> **Excerpts from a dataset**
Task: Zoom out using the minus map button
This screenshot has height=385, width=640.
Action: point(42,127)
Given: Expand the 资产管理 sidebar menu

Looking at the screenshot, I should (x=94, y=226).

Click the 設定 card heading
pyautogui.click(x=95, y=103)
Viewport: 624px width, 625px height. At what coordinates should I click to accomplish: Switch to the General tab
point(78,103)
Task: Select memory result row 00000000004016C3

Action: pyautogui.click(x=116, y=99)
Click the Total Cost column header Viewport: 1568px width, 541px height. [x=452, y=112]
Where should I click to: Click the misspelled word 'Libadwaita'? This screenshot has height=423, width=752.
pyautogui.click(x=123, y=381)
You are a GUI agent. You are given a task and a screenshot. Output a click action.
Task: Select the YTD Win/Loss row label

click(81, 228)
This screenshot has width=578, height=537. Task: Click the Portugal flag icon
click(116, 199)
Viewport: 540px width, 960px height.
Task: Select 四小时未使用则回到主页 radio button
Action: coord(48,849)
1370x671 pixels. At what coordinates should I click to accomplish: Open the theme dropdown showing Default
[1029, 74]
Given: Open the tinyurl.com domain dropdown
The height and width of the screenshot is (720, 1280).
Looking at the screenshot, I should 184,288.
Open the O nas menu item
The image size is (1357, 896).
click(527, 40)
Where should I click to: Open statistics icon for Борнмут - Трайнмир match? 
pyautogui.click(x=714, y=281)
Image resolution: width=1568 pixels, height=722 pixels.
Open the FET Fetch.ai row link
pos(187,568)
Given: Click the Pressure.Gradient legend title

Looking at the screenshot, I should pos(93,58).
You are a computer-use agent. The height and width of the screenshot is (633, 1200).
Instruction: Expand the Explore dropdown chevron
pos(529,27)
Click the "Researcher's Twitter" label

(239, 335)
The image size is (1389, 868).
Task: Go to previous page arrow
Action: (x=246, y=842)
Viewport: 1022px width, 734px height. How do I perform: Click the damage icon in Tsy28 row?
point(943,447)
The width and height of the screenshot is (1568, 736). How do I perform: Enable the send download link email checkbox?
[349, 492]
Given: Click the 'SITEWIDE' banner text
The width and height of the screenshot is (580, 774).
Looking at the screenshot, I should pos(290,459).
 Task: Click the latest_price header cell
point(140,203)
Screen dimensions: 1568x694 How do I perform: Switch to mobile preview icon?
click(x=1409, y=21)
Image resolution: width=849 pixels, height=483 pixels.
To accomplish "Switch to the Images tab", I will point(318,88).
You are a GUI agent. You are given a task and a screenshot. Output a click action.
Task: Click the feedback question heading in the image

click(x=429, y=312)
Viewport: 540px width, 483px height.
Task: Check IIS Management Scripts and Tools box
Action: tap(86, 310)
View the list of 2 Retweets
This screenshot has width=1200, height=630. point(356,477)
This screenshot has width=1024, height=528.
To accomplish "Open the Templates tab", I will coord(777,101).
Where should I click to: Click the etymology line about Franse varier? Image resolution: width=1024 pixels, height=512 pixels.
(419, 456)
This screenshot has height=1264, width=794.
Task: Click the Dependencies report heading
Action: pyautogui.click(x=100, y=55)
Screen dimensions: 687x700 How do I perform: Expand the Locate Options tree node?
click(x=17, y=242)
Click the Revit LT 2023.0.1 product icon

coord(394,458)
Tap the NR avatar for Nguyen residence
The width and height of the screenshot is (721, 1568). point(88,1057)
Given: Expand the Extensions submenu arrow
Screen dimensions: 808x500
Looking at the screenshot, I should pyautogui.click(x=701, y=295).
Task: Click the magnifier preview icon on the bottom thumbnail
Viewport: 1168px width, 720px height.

> **WHAT TO WORK ON**
The response should consist of every record above, reproduced exactly.

> **EXPECTED ANSWER**
Task: Zoom out using the minus map button
This screenshot has height=385, width=640.
Action: point(42,127)
Given: Expand the 资产管理 sidebar menu

Looking at the screenshot, I should (x=94, y=226).

Click the 設定 card heading
pyautogui.click(x=95, y=103)
Viewport: 624px width, 625px height. At what coordinates should I click to accomplish: Switch to the General tab
point(78,103)
Task: Select memory result row 00000000004016C3

Action: pyautogui.click(x=116, y=99)
Click the Total Cost column header Viewport: 1568px width, 541px height. [x=452, y=112]
Where should I click to: Click the misspelled word 'Libadwaita'? This screenshot has height=423, width=752.
pyautogui.click(x=123, y=381)
You are a GUI agent. You are given a task and a screenshot. Output a click action.
Task: Select the YTD Win/Loss row label

click(81, 228)
This screenshot has width=578, height=537. Task: Click the Portugal flag icon
click(116, 199)
Viewport: 540px width, 960px height.
Task: Select 四小时未使用则回到主页 radio button
Action: coord(48,849)
1370x671 pixels. At what coordinates should I click to accomplish: Open the theme dropdown showing Default
[1029, 74]
Given: Open the tinyurl.com domain dropdown
The height and width of the screenshot is (720, 1280).
Looking at the screenshot, I should 184,288.
Open the O nas menu item
The image size is (1357, 896).
click(527, 40)
Where should I click to: Open statistics icon for Борнмут - Трайнмир match? 
pyautogui.click(x=714, y=281)
Image resolution: width=1568 pixels, height=722 pixels.
Open the FET Fetch.ai row link
pos(187,568)
Given: Click the Pressure.Gradient legend title

Looking at the screenshot, I should pos(93,58).
You are a computer-use agent. The height and width of the screenshot is (633, 1200).
Instruction: Expand the Explore dropdown chevron
pos(529,27)
Click the "Researcher's Twitter" label

(239, 335)
The image size is (1389, 868).
Task: Go to previous page arrow
Action: (x=246, y=842)
Viewport: 1022px width, 734px height. How do I perform: Click the damage icon in Tsy28 row?
point(943,447)
The width and height of the screenshot is (1568, 736). How do I perform: Enable the send download link email checkbox?
[349, 492]
Given: Click the 'SITEWIDE' banner text
The width and height of the screenshot is (580, 774).
Looking at the screenshot, I should pos(290,459).
 Task: Click the latest_price header cell
point(140,203)
Screen dimensions: 1568x694 How do I perform: Switch to mobile preview icon?
click(x=1409, y=21)
Image resolution: width=849 pixels, height=483 pixels.
To accomplish "Switch to the Images tab", I will point(318,88).
You are a GUI agent. You are given a task and a screenshot. Output a click action.
Task: Click the feedback question heading in the image

click(x=429, y=312)
Viewport: 540px width, 483px height.
Task: Check IIS Management Scripts and Tools box
Action: tap(86, 310)
View the list of 2 Retweets
This screenshot has width=1200, height=630. point(356,477)
This screenshot has width=1024, height=528.
To accomplish "Open the Templates tab", I will coord(777,101).
Where should I click to: Click the etymology line about Franse varier? Image resolution: width=1024 pixels, height=512 pixels.
(419, 456)
This screenshot has height=1264, width=794.
Task: Click the Dependencies report heading
Action: pyautogui.click(x=100, y=55)
Screen dimensions: 687x700 How do I perform: Expand the Locate Options tree node?
click(x=17, y=242)
Click the Revit LT 2023.0.1 product icon

coord(394,458)
Tap the NR avatar for Nguyen residence
The width and height of the screenshot is (721, 1568). point(88,1057)
Given: Expand the Extensions submenu arrow
Screen dimensions: 808x500
Looking at the screenshot, I should pyautogui.click(x=701, y=295).
Task: Click the magnifier preview icon on the bottom thumbnail
Viewport: 1168px width, 720px height.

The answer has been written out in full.